800 BC
Bk XIV:698-771
Anaxarete and Iphis
‘Once,
Iphis, a youth, born of humble stock, saw noble Anaxarete, of the blood of
Teucer, saw her, and felt the fire of passion in every bone. He fought it
for a long time, but when he could not conquer his madness by reason, he
came begging at her threshold. Now he would confess his sorry love to her
nurse, asking her not to be hard on him, by the hopes she had for her
darling. At other times he flattered each of her many attendants, with
enticing words, seeking their favourable disposition. Often he gave them
messages to carry to her, in the form of fawning letters. Sometimes he hung
garlands on her doorpost wet with his tears, and lay with his soft flank on
the hard threshold, complaining at the pitiless bolts barring the way.
But
she spurned, and mocked, him, crueler than the surging sea, when the Kids
set; harder than steel tempered in the fires of Noricum; or natural rock
still rooted to its bed. And she added proud, insolent words to harsh
actions, robbing her lover of hope, as well. Unable to endure the pain of
his long torment, Iphis spoke these last words before her door. “You have
conquered, Anaxarete, and you will not have to suffer any tedium on my
account. Devise glad triumphs, and sing the Paean of victory, and wreathe
your brow with shining laurel! You have conquered, and I die gladly: now,
heart of steel, rejoice! Now you will have something to praise about my
love, something that pleases you. Remember that my love for you did not end
before life itself, and that I lose twin lights in one.
No
mere rumour will come to you to announce my death: have no doubt, I myself
will be there, visibly present, so you can feast your savage eyes on my
lifeless corpse. Yet, if you, O gods, see what mortals do, let me be
remembered (my tongue can bear to ask for nothing more), and suffer my tale
to be told, in future ages, and grant, to my fame, the years, you have
taken from my life.”
He
spoke, and lifted his tear-filled eyes to the doorposts he had often
crowned with flowery garlands, and, raising his pale arms to them, tied a
rope to the cross-beam, saying: “This wreath will please you, cruel and
wicked, as you are!” Then he thrust his head in the noose, though, as he
hung there, a pitiful burden, his windpipe crushed, even then he turned
towards her. The drumming of his feet seemed to sound a request to enter,
and when the door was opened it revealed what he had done.
The
servants shrieked, and lifted him down, but in vain. Then they carried his
body to his mother’s house (since his father was dead). She took him to her
breast, and embraced her son’s cold limbs, and when she had said all the
words a distraught father could say, and done the things distraught mothers
do, weeping, she led his funeral procession through the heart of the city,
carrying the pallid corpse, on a bier, to the pyre.
The
sound of mourning rose to the ears of stony-hearted Anaxarete, her house
chancing to be near the street, where the sad procession passed. Now a
vengeful god roused her. Still, she was roused, and said: “Let us see this
miserable funeral” and went to a rooftop room with open windows. She had
barely looked at Iphis, lying on the bier, when her eyes grew fixed, and
the warm blood left her pallid body.

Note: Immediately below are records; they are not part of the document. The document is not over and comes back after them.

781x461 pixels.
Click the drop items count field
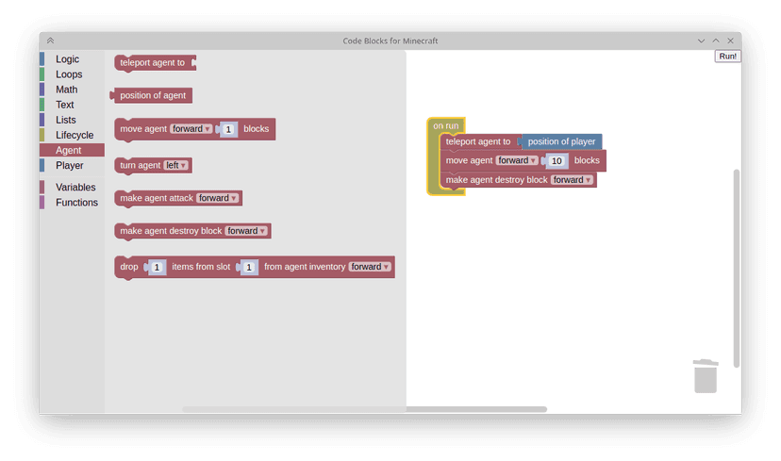[157, 268]
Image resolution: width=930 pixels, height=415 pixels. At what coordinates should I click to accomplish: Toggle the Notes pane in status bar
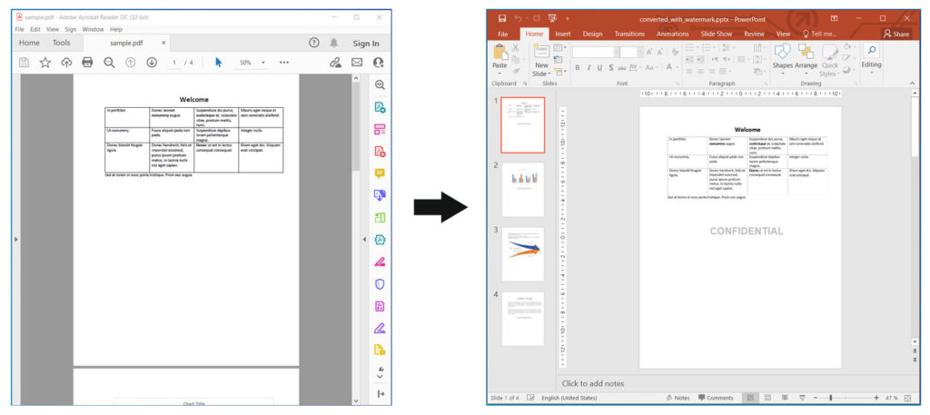(677, 398)
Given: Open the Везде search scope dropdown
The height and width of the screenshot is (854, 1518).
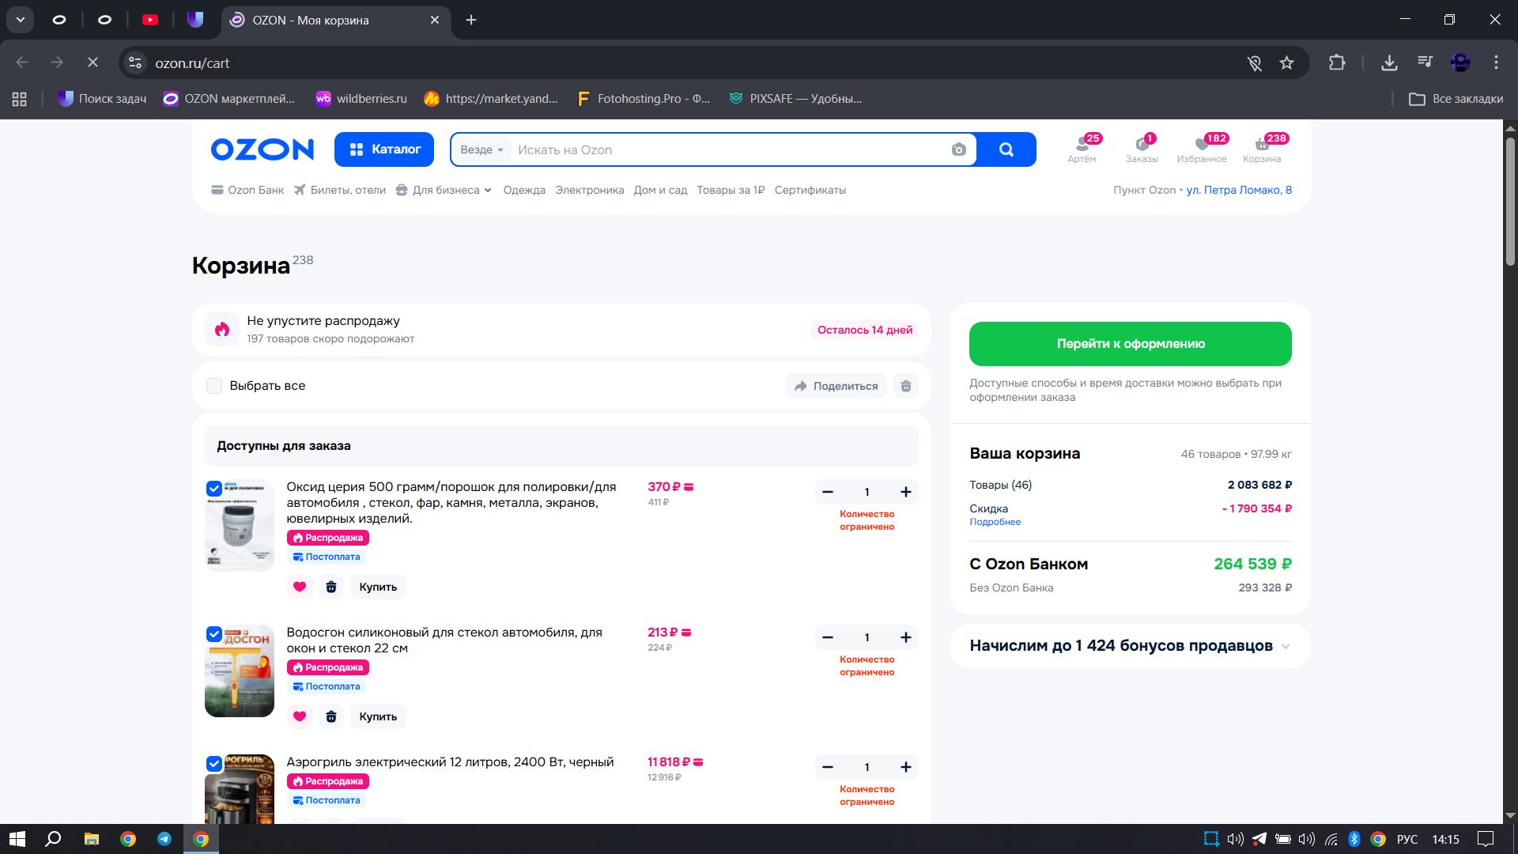Looking at the screenshot, I should click(481, 149).
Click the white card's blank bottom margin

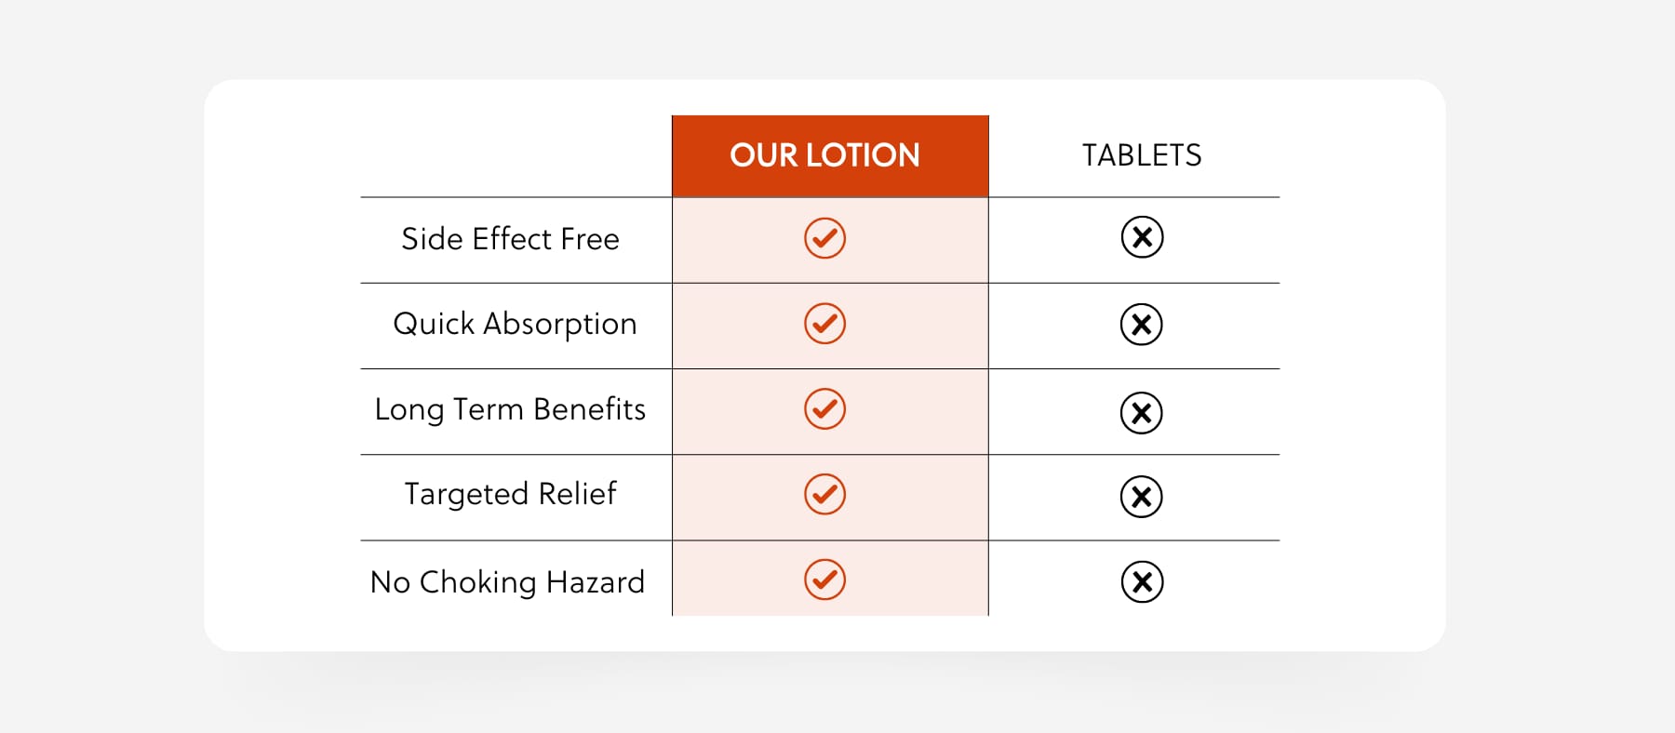tap(824, 633)
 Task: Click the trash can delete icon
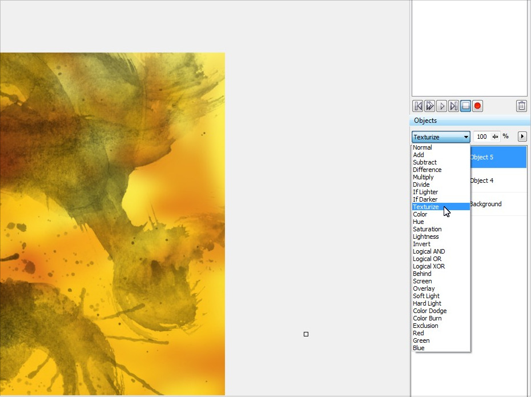[x=521, y=106]
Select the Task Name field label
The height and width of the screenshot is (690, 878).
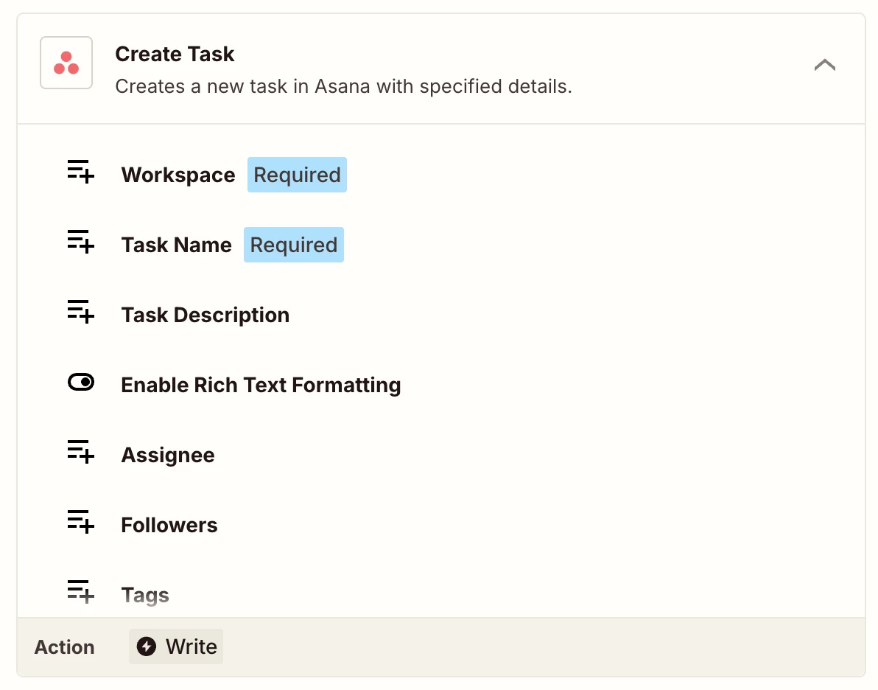pyautogui.click(x=177, y=245)
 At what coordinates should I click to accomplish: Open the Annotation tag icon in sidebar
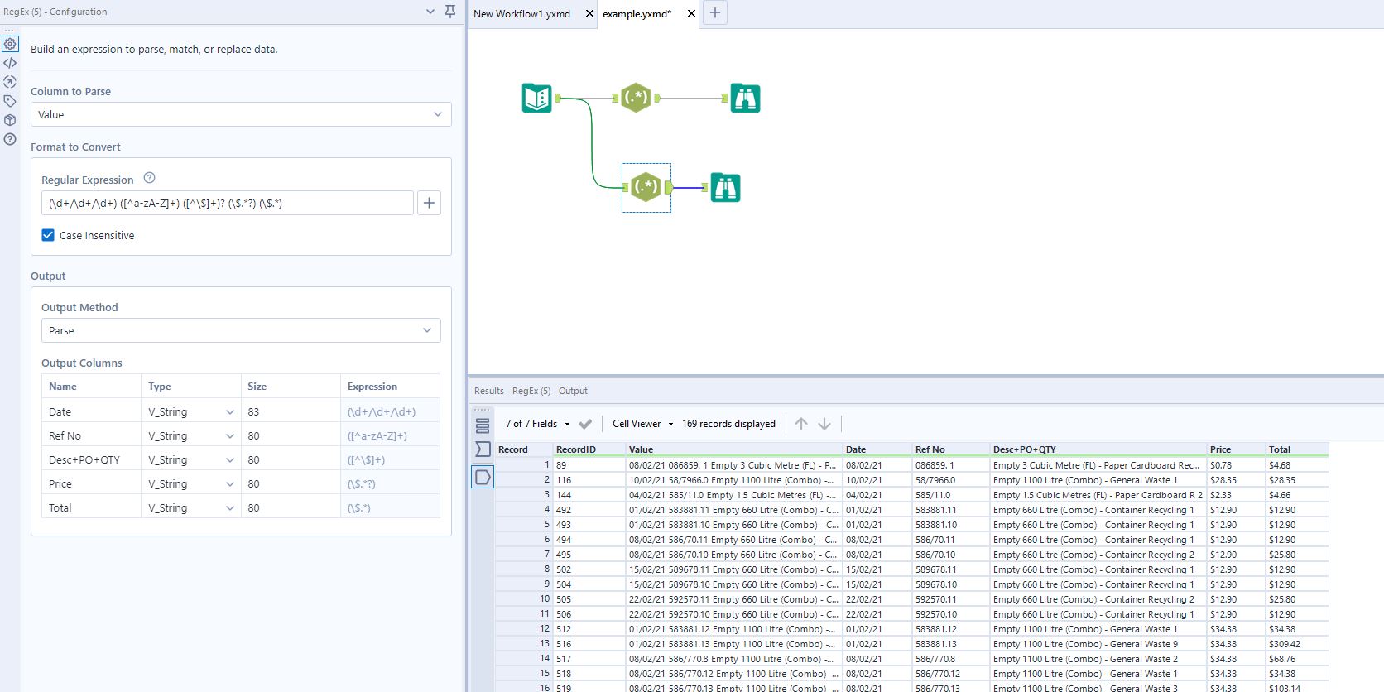coord(10,101)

Trying to step backwards she was
rooted: trying to turn her face away, also, she could not. Gradually the
stone that had long existed in her heart possessed her body. If you think
this is only a tale, Salamis still preserves the image of the lady as a
statue, and also possesses a temple of Gazing Venus.
Remember
all this, O nymph of mine: put aside, I beg you, reluctant pride, and yield
to your lover. Then the frost will not sear your apples in the bud, nor the
storm winds scatter them in flower.’
When
Vertumnus, the god, disguised in the shape of the old woman, had spoken,
but to no effect, he went back to being a youth, and threw off the dress of
an old woman, and appeared to Pomona, in the glowing likeness of the sun,
when it overcomes contending clouds, and shines out, unopposed. He was
ready to force her: but no force was needed, and the nymph captivated by
the form of the god, felt a mutual passion.